— What to work on —
Output nothing but the lines from the first line of the entries to the line with "Screen dimensions: 1384x826", inclusive, exactly as they read.

— Dataset extract —
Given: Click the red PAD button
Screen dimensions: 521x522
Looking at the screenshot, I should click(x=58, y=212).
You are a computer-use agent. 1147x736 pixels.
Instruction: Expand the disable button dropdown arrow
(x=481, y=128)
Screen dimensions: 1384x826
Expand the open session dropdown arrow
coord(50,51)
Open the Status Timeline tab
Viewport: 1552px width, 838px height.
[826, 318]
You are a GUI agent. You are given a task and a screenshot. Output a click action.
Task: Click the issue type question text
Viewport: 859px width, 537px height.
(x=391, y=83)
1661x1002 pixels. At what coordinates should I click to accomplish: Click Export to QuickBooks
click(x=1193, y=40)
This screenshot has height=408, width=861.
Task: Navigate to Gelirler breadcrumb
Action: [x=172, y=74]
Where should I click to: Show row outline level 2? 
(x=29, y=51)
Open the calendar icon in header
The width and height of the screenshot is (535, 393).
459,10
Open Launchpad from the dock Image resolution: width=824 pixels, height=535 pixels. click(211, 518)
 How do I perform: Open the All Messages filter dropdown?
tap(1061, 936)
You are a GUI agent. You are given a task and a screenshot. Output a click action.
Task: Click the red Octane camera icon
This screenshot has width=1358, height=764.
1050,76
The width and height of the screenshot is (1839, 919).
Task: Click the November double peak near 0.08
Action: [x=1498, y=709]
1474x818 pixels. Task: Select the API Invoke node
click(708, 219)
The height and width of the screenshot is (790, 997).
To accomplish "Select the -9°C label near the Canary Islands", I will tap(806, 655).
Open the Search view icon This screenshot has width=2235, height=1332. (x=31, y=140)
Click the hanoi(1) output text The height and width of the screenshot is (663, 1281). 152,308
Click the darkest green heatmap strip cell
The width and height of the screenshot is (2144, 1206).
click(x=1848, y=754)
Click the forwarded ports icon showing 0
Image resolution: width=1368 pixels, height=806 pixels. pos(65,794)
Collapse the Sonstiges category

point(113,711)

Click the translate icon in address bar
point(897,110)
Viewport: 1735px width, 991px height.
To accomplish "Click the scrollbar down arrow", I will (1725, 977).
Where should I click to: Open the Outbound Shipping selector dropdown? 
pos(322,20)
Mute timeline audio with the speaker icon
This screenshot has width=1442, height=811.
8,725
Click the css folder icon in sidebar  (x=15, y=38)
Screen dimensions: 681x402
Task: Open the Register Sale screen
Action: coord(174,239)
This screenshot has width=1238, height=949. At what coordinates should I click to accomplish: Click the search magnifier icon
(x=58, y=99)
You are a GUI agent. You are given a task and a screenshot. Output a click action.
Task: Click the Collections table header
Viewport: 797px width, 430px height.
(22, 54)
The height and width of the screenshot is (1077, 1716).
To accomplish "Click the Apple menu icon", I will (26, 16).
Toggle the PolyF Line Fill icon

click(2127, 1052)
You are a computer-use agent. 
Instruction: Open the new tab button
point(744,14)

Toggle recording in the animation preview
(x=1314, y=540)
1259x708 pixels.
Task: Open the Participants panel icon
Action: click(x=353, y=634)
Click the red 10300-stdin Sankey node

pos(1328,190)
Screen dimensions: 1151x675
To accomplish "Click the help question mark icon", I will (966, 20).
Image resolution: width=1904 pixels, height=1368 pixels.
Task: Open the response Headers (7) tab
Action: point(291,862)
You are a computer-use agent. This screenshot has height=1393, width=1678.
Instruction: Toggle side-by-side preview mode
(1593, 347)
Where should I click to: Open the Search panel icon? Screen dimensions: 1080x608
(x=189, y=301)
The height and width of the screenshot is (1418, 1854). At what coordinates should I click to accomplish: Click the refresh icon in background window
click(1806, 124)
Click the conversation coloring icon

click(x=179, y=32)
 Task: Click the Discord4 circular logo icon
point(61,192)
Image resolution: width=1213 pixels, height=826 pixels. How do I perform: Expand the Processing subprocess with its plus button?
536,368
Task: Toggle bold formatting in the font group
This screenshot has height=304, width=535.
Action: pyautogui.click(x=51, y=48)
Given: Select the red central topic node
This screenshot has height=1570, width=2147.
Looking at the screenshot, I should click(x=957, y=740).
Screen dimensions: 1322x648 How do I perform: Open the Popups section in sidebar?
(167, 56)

— Problem solution —
Given: Click the red PAD button
Screen dimensions: 521x522
Looking at the screenshot, I should click(x=58, y=212).
You are a computer-use agent. 1147x736 pixels.
Instruction: Expand the disable button dropdown arrow
(x=481, y=128)
Screen dimensions: 1384x826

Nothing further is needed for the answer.